WORK TASK: Nothing but the lines below between the line holding "お客様から選ばれ続ける理由 (499, 1419)" and the line holding "お困りごとから選ぶ (475, 1299)", inclusive, should appear in the answer, each set down exactly.

[DATA FOR THIS EXERCISE Boundary: Start]

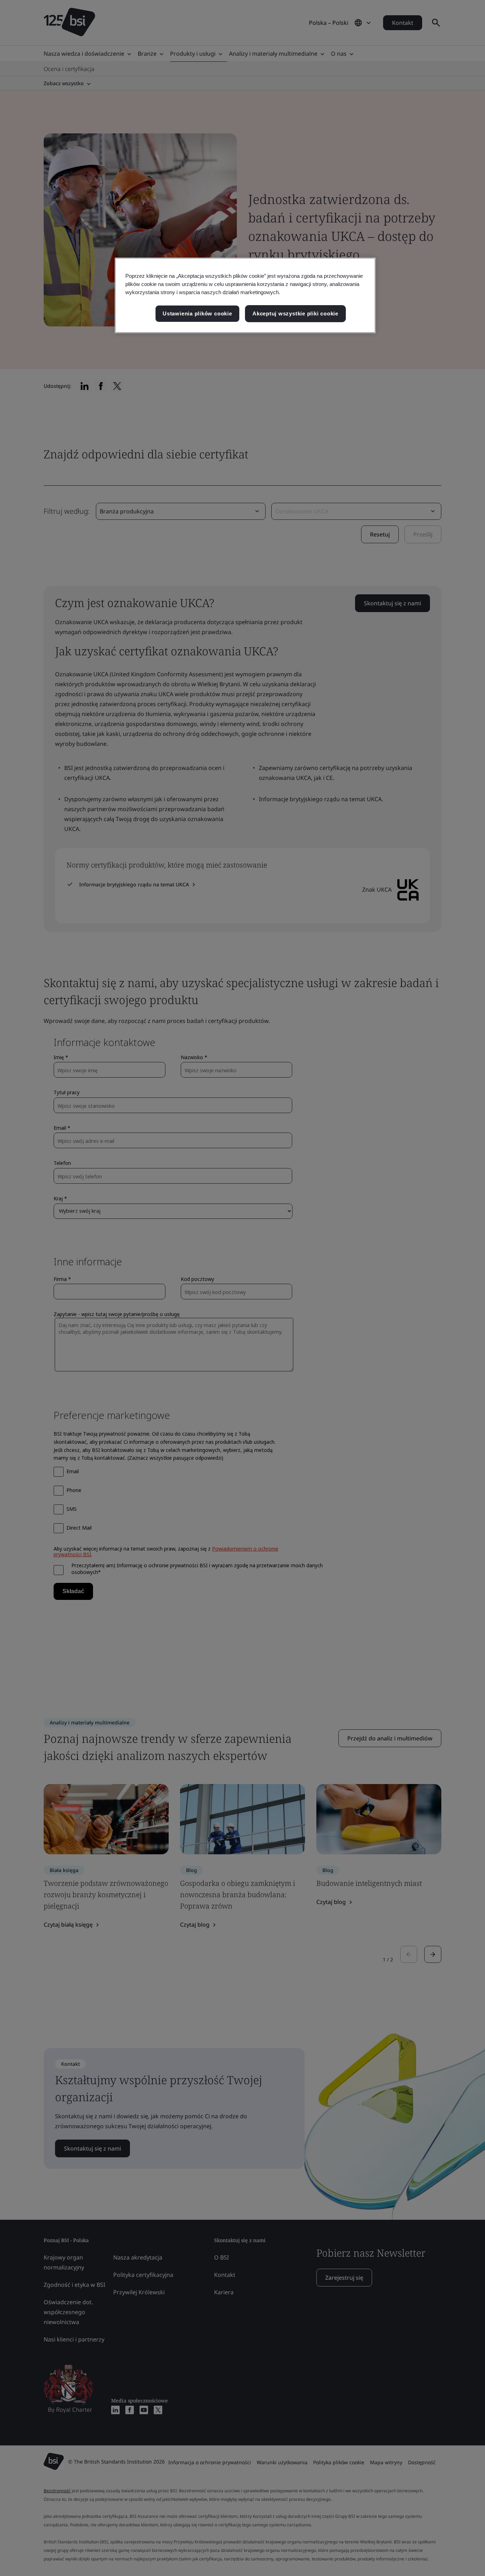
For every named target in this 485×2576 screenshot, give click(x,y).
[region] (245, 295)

[DATA FOR THIS EXERCISE Boundary: End]
[DATA FOR THIS EXERCISE Boundary: Start]

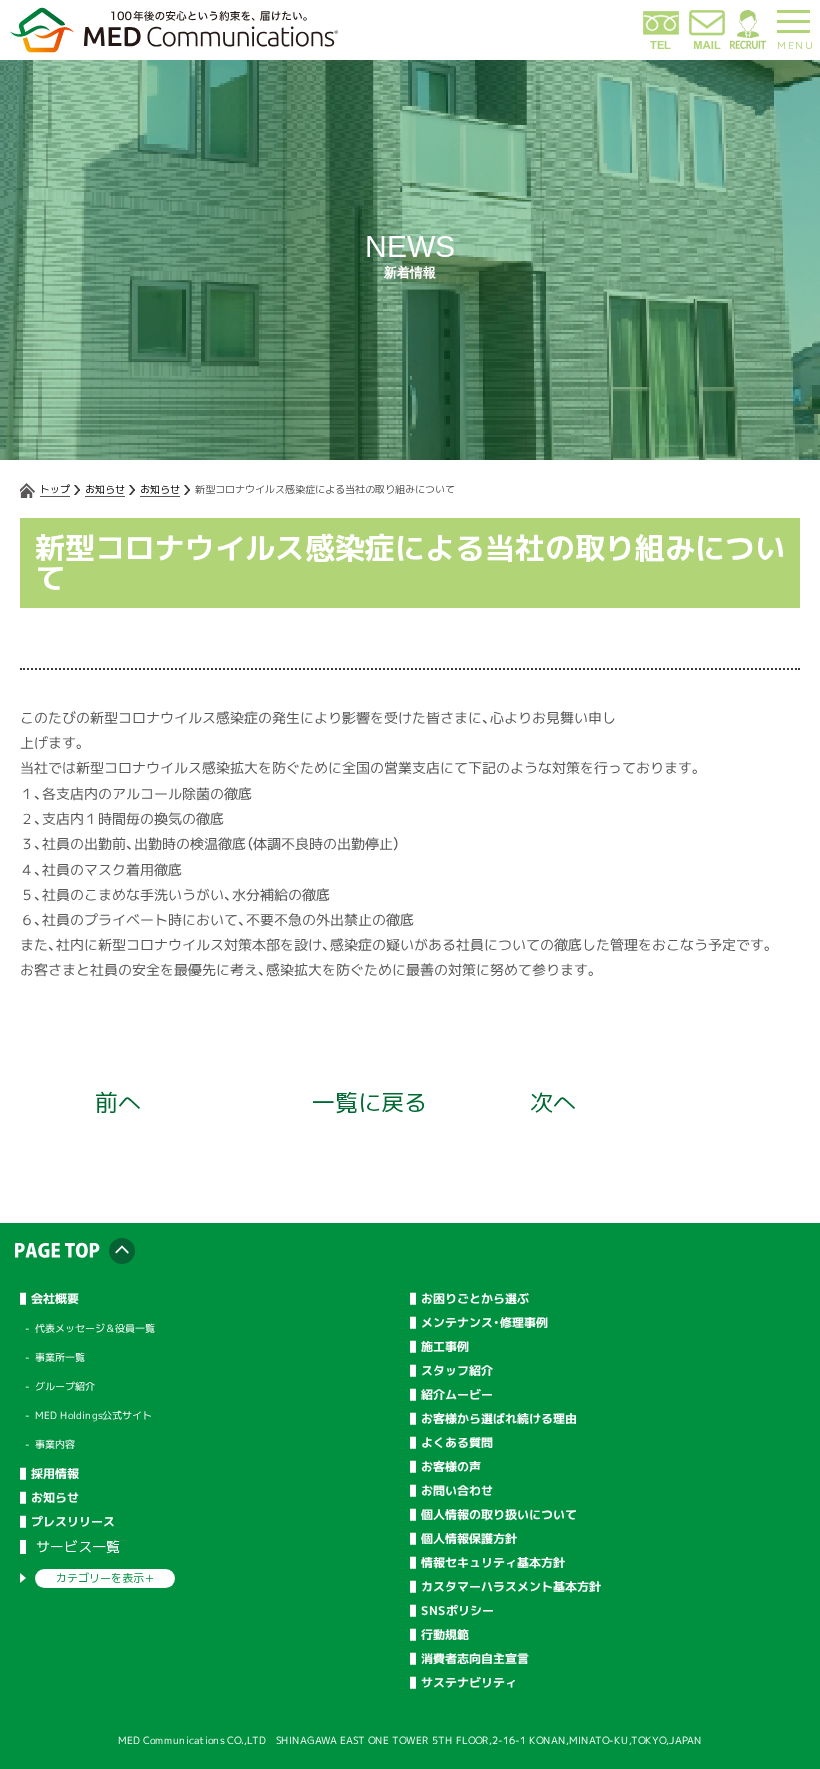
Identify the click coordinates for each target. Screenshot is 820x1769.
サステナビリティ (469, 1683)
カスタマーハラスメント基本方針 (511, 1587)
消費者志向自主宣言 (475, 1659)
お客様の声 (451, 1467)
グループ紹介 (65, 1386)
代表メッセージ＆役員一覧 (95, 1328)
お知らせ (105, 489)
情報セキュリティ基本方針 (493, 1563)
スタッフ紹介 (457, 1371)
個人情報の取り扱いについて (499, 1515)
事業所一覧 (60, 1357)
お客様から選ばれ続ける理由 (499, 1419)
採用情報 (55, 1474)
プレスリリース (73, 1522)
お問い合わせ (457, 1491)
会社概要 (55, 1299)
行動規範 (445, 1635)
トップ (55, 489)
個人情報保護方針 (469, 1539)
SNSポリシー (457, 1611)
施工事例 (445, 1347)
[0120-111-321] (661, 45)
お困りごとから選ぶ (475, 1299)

[DATA FOR THIS EXERCISE Boundary: End]

OUTPUT OF THE EXERCISE:
お客様から選ばれ続ける理由 (499, 1419)
採用情報 (55, 1474)
プレスリリース (73, 1522)
お問い合わせ (457, 1491)
会社概要 (55, 1299)
行動規範 (445, 1635)
トップ (55, 489)
個人情報保護方針 (469, 1539)
SNSポリシー (457, 1611)
施工事例 (445, 1347)
[0120-111-321] (661, 45)
お困りごとから選ぶ (475, 1299)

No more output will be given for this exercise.